Accommodatie Tot voor kort had de vereniging een eigen accommodatie aan het Terneer Plantsoen, met eigen faciliteiten. De gemeente Den Haag heeft echter haar beleid gewijzigd, wat neerkwam op vermindering van mogelijkheden. Kortgeleden moest men verhuizen naar het verzamelgebouw De Volharding, maar men is daar niet tevreden over, omdat men niet beschikt over eigen ruimten en faciliteiten. Binnenkort gaat men weer terug naar de oude vestiging aan het Terneer Plantsoen.
Activiteiten Er worden verschillende soorten activiteiten aangeboden. Zo worden voorlichtingsbijeenkomsten georganiseerd. In de sfeer van de hulpverlening wordt spreekuur gehouden. Er worden activiteiten voor kinderen en ouderen aangeboden. Op het Jacob van Campenplein, ‘in een van de moeilijkste buurten’ werd onlangs een succesvol wijkfeest gehouden, met activiteiten voor iedereen, zoals een voetbaltoernooi en een playbackshow.

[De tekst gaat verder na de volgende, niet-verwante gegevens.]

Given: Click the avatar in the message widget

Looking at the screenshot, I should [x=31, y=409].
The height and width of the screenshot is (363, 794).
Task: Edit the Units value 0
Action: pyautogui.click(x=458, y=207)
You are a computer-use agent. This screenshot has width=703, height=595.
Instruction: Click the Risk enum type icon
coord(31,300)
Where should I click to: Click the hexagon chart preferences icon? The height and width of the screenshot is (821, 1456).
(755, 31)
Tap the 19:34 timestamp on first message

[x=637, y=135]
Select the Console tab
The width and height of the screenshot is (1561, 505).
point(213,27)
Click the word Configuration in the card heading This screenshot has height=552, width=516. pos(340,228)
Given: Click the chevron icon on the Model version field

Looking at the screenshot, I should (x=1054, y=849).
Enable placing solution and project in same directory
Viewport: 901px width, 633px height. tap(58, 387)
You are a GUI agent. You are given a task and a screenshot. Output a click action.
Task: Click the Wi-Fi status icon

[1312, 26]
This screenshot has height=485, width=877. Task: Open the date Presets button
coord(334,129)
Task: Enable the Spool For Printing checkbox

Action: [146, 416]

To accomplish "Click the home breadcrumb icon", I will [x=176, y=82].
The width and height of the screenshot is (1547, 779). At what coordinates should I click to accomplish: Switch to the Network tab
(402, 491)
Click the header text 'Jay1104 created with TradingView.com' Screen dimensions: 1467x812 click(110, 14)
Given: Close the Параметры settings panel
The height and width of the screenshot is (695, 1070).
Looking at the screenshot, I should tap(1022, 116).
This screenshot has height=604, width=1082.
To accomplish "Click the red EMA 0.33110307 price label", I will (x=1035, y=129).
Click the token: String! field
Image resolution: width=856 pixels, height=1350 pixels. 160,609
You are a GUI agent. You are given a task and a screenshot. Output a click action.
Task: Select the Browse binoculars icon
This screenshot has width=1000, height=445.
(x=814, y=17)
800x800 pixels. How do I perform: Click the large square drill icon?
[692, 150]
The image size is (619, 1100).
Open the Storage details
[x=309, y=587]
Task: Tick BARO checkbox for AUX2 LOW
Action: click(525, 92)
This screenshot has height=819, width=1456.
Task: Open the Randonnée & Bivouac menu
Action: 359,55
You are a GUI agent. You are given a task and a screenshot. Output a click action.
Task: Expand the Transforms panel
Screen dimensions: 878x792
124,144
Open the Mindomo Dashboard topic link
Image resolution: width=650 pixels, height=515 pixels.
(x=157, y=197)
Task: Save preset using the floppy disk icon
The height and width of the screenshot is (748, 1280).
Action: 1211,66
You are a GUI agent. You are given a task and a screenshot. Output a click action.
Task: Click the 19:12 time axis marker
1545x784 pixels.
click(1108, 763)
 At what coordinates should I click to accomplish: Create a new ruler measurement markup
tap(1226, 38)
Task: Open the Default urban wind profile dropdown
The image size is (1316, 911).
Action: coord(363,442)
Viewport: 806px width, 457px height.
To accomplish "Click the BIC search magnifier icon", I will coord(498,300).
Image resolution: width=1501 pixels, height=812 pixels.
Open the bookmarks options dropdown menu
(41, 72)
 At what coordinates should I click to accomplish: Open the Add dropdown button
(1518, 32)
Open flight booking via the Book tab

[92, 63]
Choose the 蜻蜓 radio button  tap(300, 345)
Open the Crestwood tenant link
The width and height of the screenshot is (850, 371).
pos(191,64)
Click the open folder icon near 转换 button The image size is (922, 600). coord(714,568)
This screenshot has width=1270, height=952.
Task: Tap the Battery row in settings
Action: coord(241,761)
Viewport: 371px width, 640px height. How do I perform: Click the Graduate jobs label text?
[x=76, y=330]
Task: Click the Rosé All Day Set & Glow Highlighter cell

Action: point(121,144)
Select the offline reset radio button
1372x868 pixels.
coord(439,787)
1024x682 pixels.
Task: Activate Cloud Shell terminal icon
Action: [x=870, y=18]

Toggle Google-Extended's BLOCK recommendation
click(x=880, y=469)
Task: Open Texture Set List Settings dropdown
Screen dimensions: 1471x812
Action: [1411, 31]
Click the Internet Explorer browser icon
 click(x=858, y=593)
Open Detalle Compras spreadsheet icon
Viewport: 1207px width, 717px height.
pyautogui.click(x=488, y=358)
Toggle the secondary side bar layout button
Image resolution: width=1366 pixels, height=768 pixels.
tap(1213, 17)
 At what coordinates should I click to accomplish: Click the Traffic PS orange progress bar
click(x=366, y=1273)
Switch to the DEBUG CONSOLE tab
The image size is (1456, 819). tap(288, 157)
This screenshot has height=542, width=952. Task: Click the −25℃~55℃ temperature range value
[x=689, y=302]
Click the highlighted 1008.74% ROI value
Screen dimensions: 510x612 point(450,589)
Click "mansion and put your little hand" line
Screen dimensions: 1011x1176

Achterban, vrijwilligers en houding ten aanzien van vrijwilligerswerk De vereniging telt ongeveer 150 leden, maar weet met sommige bijeenkomsten meer mensen te bereiken: “De mensen komen als ze vinden dat hun belangen daarmee gediend worden”. Men wil een excursie naar Amsterdam maken om te zien hoe het project ‘Buurtvaders’ functioneert om daarna iets dergelijks in Den Haag op te zetten. Hiervoor bestaat onder de achterban belangstelling. Het is echter nog moeilijk om mensen te ‘activeren’: Van de leden doet eenderde (50 mensen) bij bepaalde activiteiten (wel eens) vrijwilli-
95 Verwey-Jonker Instituut
gerswerk. In Marokko bestaat er vooral in kleinere plaatsen nog veel gemeenschapszin: “Men helpt bijvoorbeeld bij het bouwen van iemands huis of bij een begrafenis. De Islam zegt dat je anderen moet helpen zonder aan je eigenbelang te denken. In de praktijk helpen ze ook jou als dat nodig is. Veel Marokkanen denken dat er onder de calculerende Nederlanders geen onbetaalde hulp bestaat. Ze denken dat iedereen betaald wordt. Ik ben zelf hier als vrijwilliger begonnen. Je wordt soms voor gek verklaard als je zegt dat je ‘gratis’ werkt. Wij geven daarom voorlichting over de betekenis van vrijwilligerswerk in deze samenleving. We hebben een voorlichtingsbijeenkomst georganiseerd waarbij een Imam en een pastoor kwamen uitleggen wat de godsdienst zegt over vrijwillige inzet voor een groep of de samenleving. Vrijwilligerswerk is goed voor de integratie; beter nog ‘het is integratie’.” Als probleem wordt gezien dat je eigenlijk pas goed met vrijwilligers kan werken wanneer je over goede accommodatie en faciliteiten beschikt: “De gemeente zou moeten beseffen dat ze door te weinig ondersteuning te bieden ook mogelijkheden tot activering en vrijwillige inzet van Marokkaanse mensen belemmert”.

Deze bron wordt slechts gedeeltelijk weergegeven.